What you have to do: Every line from the line containing "The height and" through the end of the data is to be reproduced exactly, excluding pictures.

*** Begin section ***

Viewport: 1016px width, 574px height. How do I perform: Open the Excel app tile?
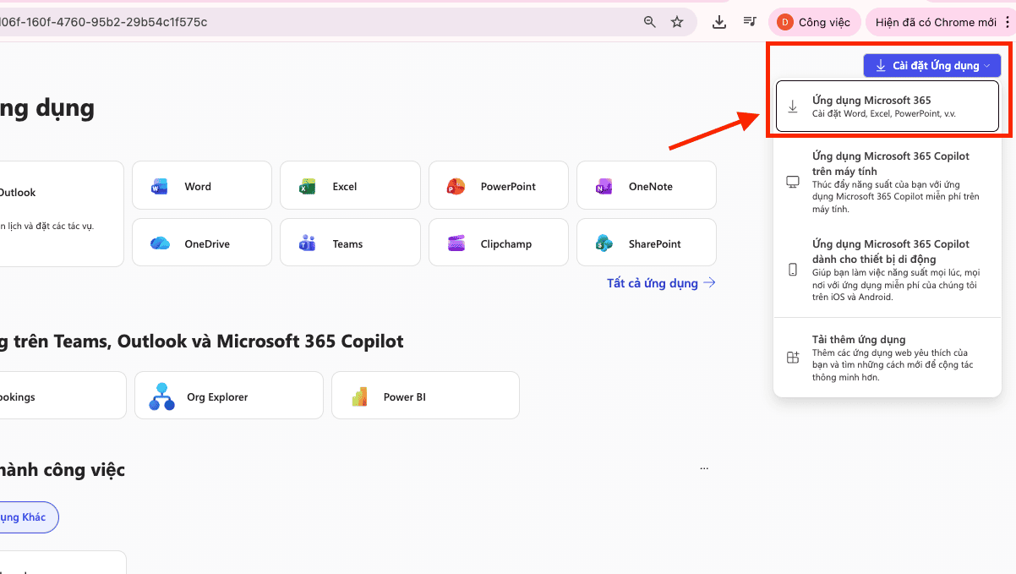click(x=350, y=186)
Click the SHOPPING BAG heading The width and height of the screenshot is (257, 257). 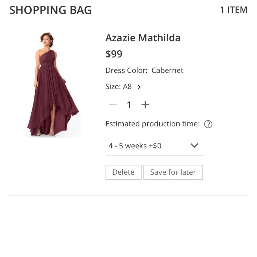click(x=50, y=10)
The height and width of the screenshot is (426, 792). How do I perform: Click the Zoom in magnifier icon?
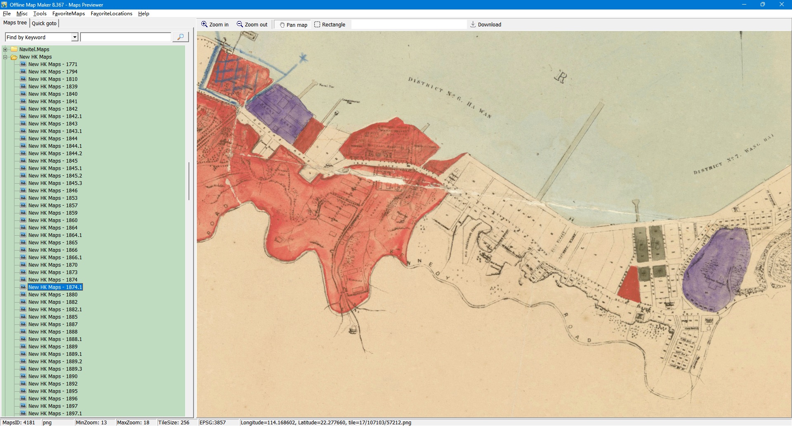tap(204, 24)
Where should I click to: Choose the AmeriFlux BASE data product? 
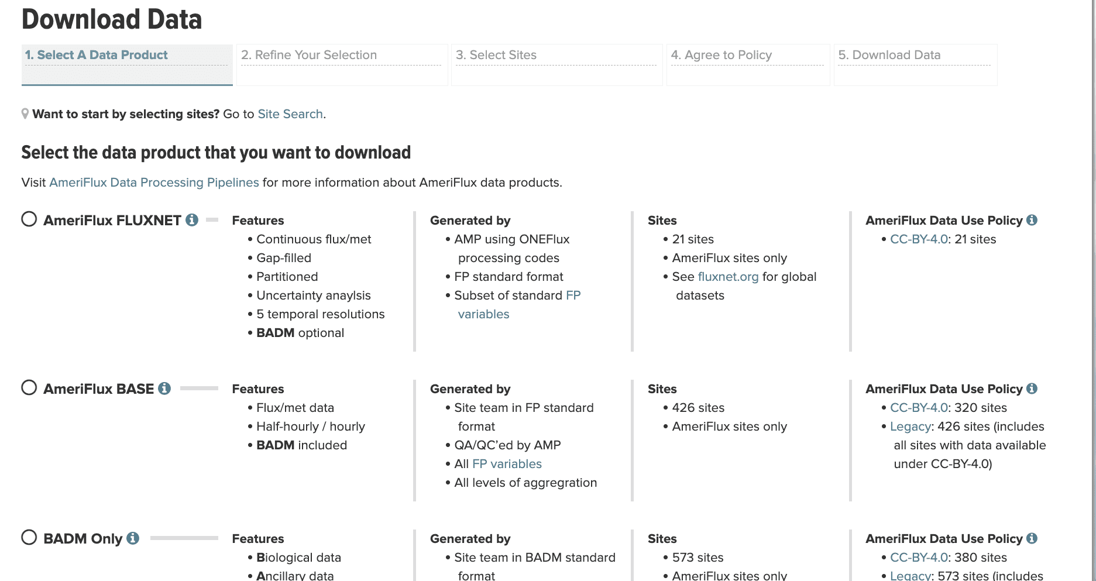pos(28,387)
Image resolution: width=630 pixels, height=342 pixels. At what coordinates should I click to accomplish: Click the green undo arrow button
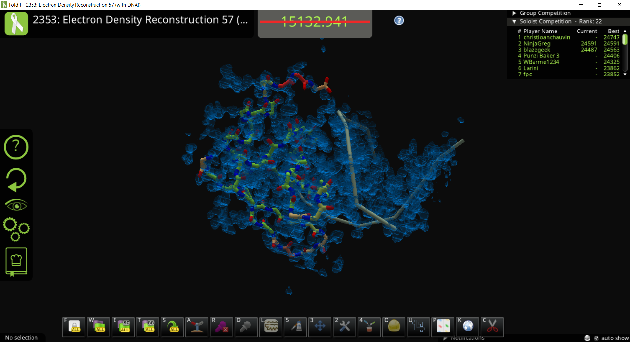pyautogui.click(x=16, y=180)
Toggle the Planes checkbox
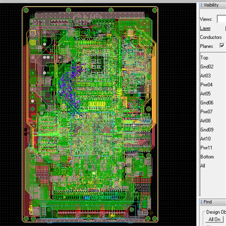Viewport: 226px width, 226px height. (222, 46)
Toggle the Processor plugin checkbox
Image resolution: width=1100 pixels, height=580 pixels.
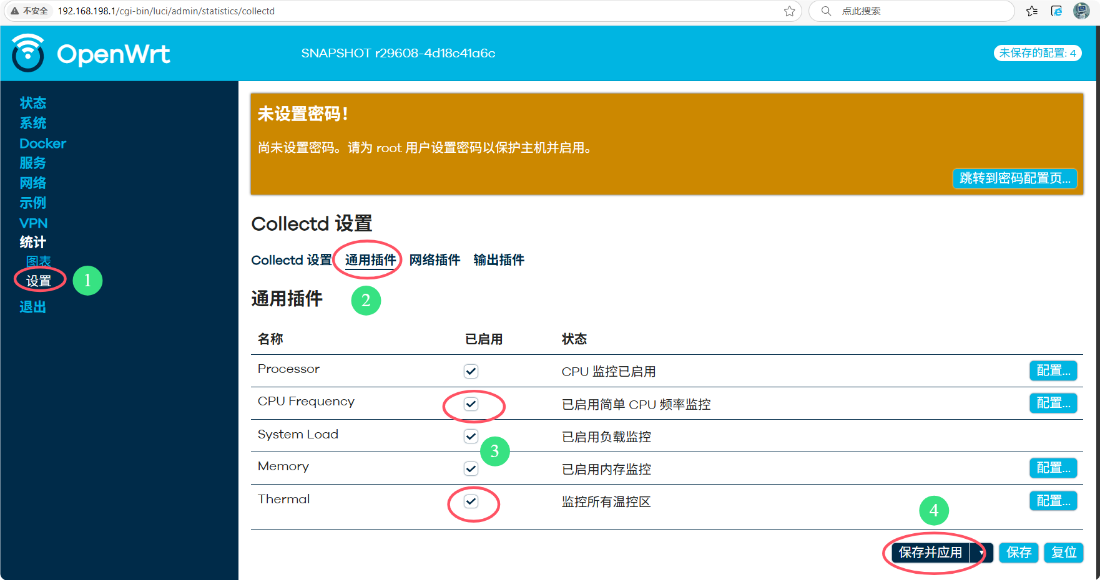point(471,372)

*** End section ***

Your response:
The height and width of the screenshot is (426, 792). How do I perform: Click the Zoom in magnifier icon?
tap(204, 24)
Where should I click to: Choose the AmeriFlux BASE data product? 
pos(28,387)
Image resolution: width=630 pixels, height=342 pixels. At what coordinates should I click to accomplish: Click the green undo arrow button
pyautogui.click(x=16, y=180)
Toggle the Planes checkbox
Viewport: 226px width, 226px height. (222, 46)
Toggle the Processor plugin checkbox
Image resolution: width=1100 pixels, height=580 pixels.
point(471,372)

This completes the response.